La reversibilidad del fascismo ha cesado. Es lo malo hecho lengua política. A
partir de ahí se juega un ejercicio fundamental de lo político (entendido como sutileza
en la donación de los nombres). Se trata de inhibir el uso del concepto cesado
en tanto consigna política, es decir, como aglutinamiento arrellanado y el oportunismo
de condena sin examen de la cosa ni aseguramiento de su singularidad.
La consigna es lo singular momentáneo, es decir, lo falso singular. Lo que antes
afirmamos, en el sentido de que lo político puede definirse como lo que no soporta
la dispersión de los hechos –y de ahí la necesidad de consignas–, se revierte en
el uso consignístico de palabras que describen procesos históricos ya juzgados mal por todos (nadie podrá tomar con orgullo retórico que le digan ese nombre, carente
ya de plasticidad reversible).
La dispersión fáctica primeramente es necesaria para hablar de lo político.
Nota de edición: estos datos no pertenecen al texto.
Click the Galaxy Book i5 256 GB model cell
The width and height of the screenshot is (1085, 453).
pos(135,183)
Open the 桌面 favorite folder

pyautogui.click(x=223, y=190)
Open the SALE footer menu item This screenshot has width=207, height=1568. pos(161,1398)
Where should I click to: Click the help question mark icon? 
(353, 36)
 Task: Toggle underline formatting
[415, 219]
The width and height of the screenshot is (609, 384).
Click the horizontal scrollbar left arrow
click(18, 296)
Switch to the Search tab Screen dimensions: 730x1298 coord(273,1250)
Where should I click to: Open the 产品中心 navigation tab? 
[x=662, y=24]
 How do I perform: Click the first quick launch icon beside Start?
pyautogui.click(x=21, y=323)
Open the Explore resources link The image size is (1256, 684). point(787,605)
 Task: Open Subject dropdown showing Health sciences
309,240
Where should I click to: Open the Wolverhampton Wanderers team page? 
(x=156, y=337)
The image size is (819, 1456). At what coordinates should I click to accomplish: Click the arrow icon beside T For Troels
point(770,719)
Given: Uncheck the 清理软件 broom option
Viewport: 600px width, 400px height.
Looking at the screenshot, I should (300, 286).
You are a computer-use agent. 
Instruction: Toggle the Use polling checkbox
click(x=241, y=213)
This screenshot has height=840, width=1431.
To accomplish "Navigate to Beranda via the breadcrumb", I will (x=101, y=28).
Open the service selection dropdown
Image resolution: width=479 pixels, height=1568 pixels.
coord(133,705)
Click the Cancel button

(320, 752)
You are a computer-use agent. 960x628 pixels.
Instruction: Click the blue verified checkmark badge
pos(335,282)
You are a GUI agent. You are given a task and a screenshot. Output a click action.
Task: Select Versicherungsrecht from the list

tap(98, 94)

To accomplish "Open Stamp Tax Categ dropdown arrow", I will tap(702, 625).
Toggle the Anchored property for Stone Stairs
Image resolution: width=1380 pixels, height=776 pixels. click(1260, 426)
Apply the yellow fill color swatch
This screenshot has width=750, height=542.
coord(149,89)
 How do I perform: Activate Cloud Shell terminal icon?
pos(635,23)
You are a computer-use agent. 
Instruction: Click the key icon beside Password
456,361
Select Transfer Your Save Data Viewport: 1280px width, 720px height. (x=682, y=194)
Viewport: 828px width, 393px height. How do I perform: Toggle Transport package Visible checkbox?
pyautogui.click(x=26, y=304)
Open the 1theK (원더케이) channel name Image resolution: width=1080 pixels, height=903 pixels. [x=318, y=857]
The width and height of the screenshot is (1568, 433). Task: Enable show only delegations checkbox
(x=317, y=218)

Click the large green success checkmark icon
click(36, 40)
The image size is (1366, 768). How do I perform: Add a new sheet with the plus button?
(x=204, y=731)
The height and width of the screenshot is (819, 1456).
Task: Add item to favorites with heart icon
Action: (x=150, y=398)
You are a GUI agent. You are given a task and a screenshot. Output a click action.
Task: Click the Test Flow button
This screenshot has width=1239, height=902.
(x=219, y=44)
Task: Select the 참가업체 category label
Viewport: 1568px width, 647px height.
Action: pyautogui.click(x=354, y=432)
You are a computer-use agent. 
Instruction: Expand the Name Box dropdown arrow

Luego la consigna aglutina al fundir palabra y acción, fusión realmente utópica,
pues aunque la realidad no cambie, ya la consigna está en estado de resumen de lo
real, de síncopa utopista. El orgullo al comienzo es dispersivo; nadie puede sentirlo
si no es víctima del arte de injuriar. Hay escasos nombres y muchos no lo tienen.
El nombre tiene su oscuro origen en una injuria que se rechaza. Aquel hombre
que la televisión tomó insaciablemente disparando en San Vicente, no veíamos
bien a quién disparaba, con lo cual lo hacía a todos. Disparos espectrales, balas de television act. La gravedad del evento lo era de muchas maneras, además de la
posibilidad de inferir que había hombres reales fuera de foco. El lente del camarógrafo
no eximía ver in situ la prolongación moral de esos actos. Era posible una
visualización que angustiada veía los hombres invisibles para la filmación, a quienes
se dirigían los disparos. Más allá, la escena era un agravio contra la condición
política en su conjunto, aunque faltara la alusión veritativa al blanco.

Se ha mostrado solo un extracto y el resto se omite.